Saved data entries
- Opening Delimiter -

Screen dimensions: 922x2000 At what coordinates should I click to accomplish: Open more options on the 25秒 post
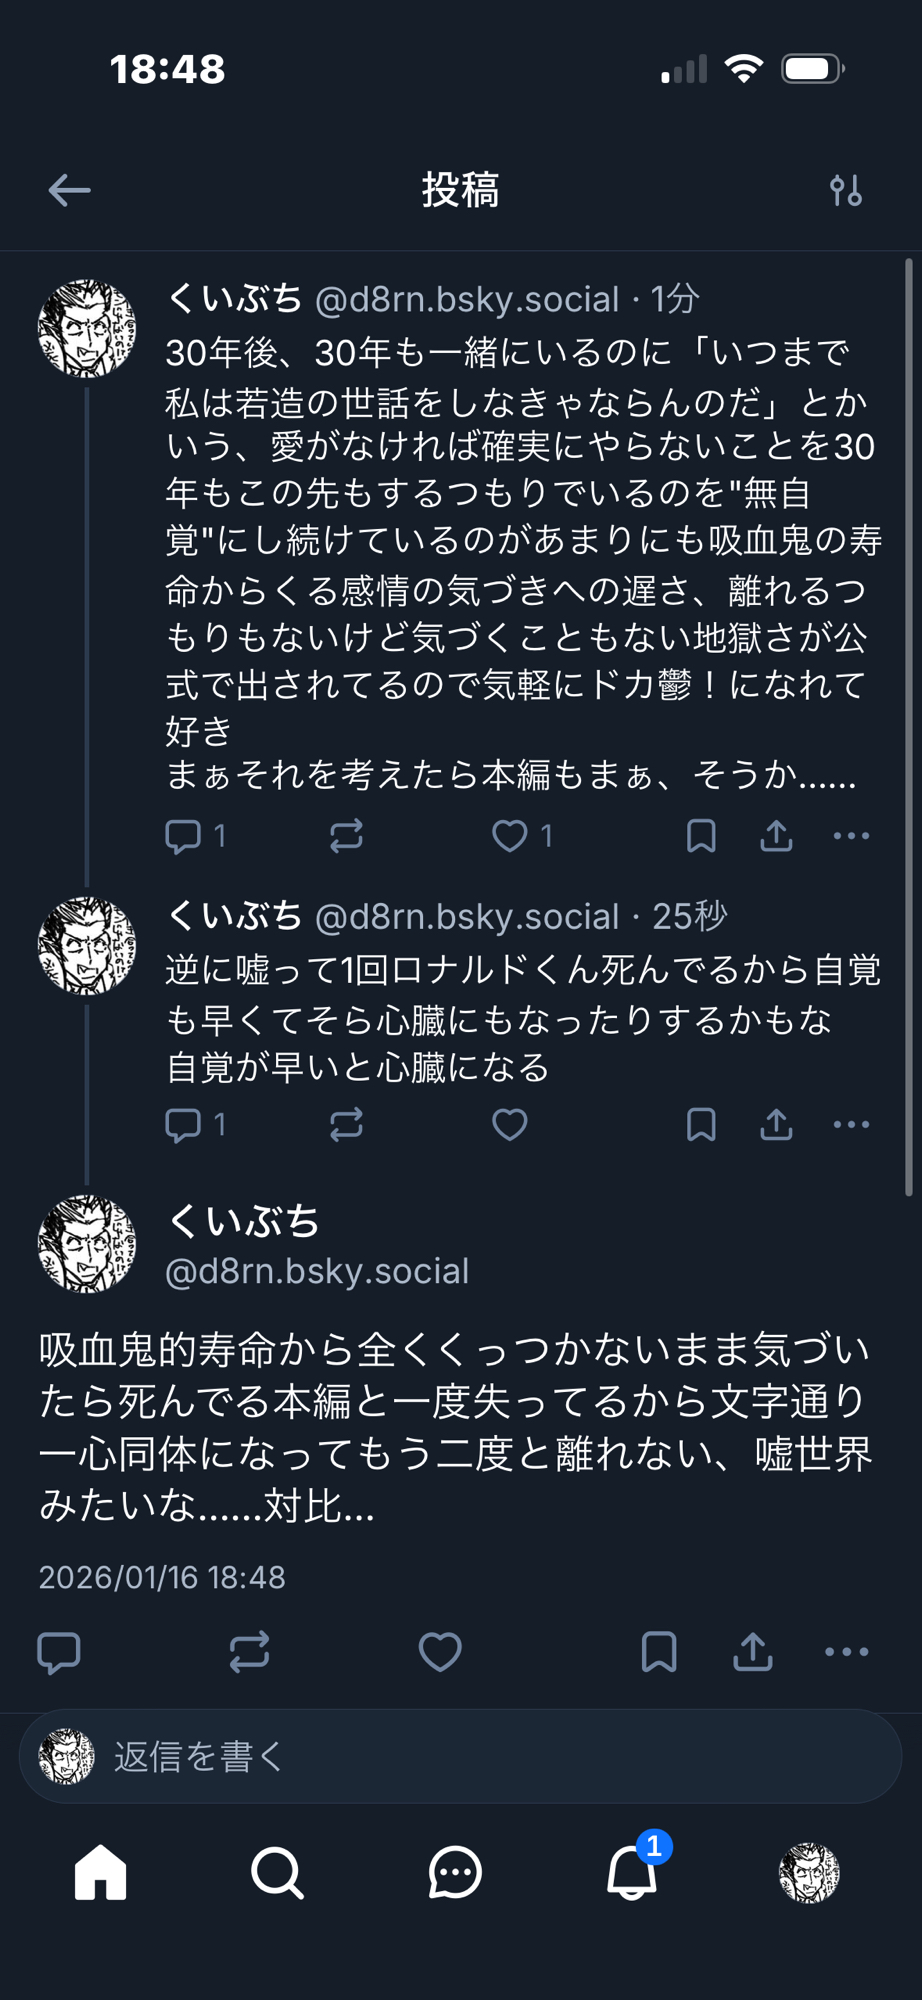(851, 1125)
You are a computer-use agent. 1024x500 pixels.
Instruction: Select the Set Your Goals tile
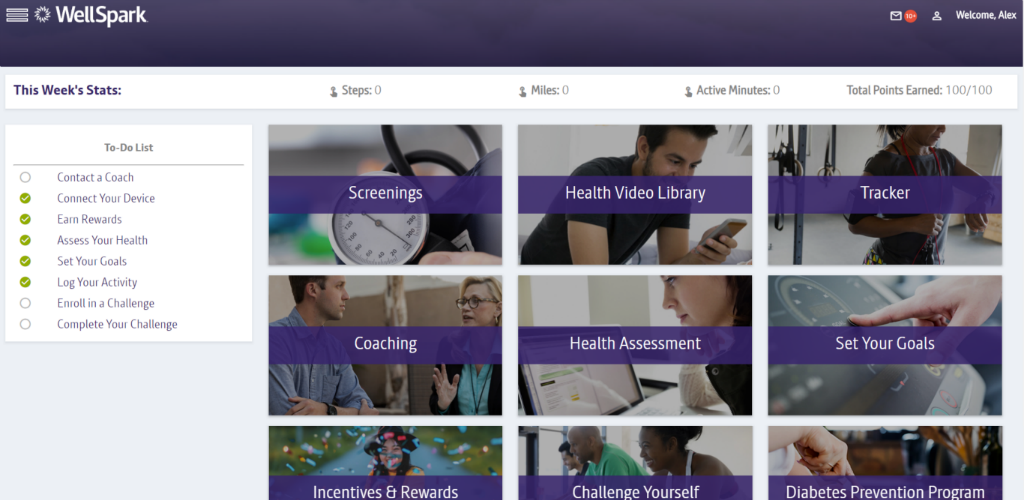click(885, 345)
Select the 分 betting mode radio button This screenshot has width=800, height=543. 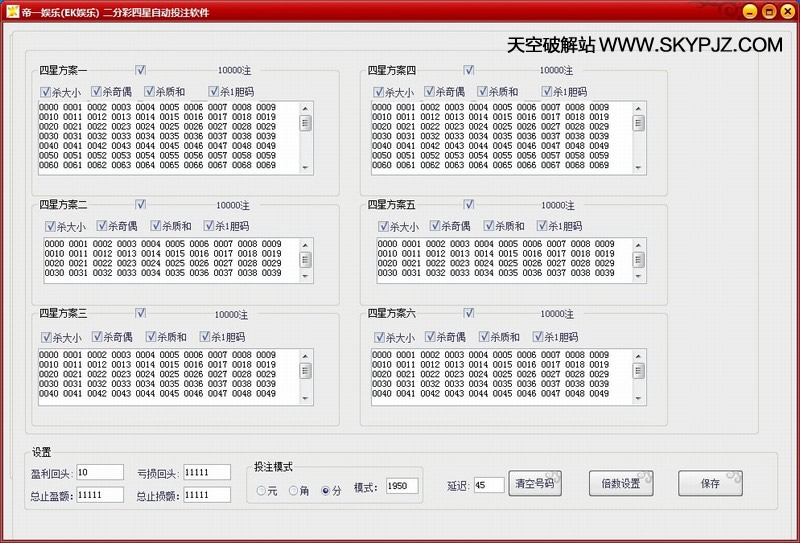(325, 490)
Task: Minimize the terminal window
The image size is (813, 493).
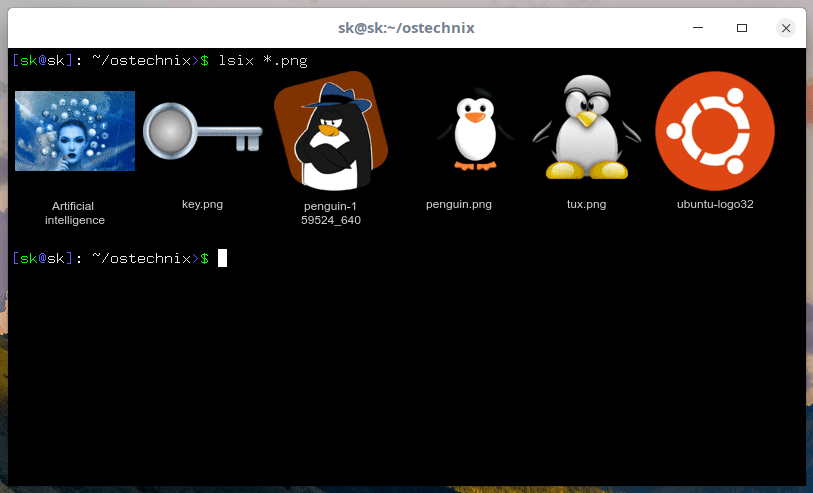Action: (698, 28)
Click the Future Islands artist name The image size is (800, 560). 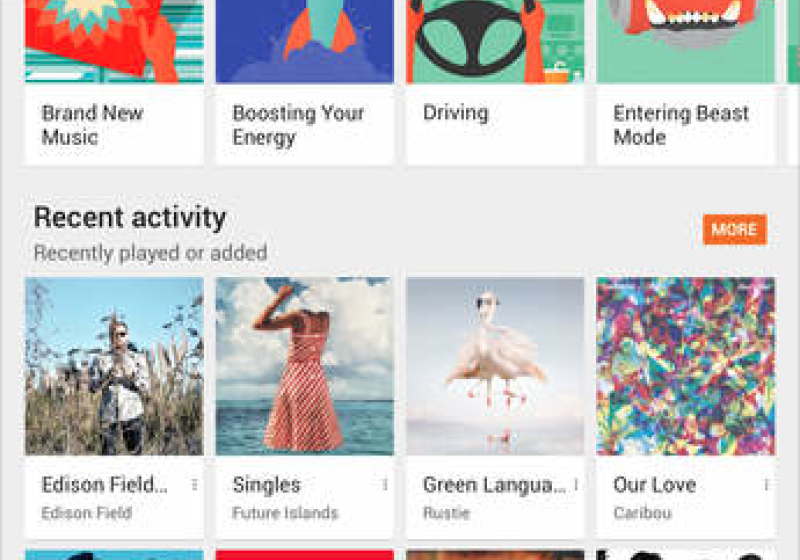pyautogui.click(x=285, y=513)
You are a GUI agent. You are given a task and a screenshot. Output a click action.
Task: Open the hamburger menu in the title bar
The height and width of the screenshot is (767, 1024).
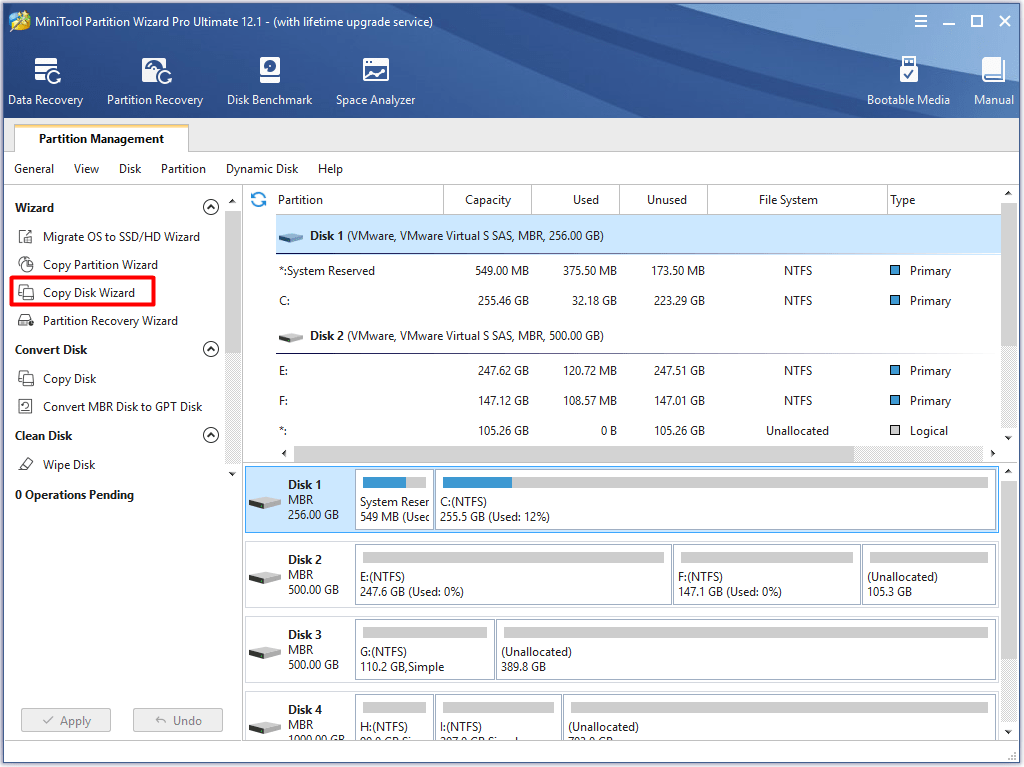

- Closing Delimiter -

■ **Action item**: Filter the records above for lines containing the word "agent", and copy those lines.

■ **Exercise output**:
You are a computer-use agent. 1024x500 pixels.
You are a GUI agent. You are given a task and a screenshot. Output a click action.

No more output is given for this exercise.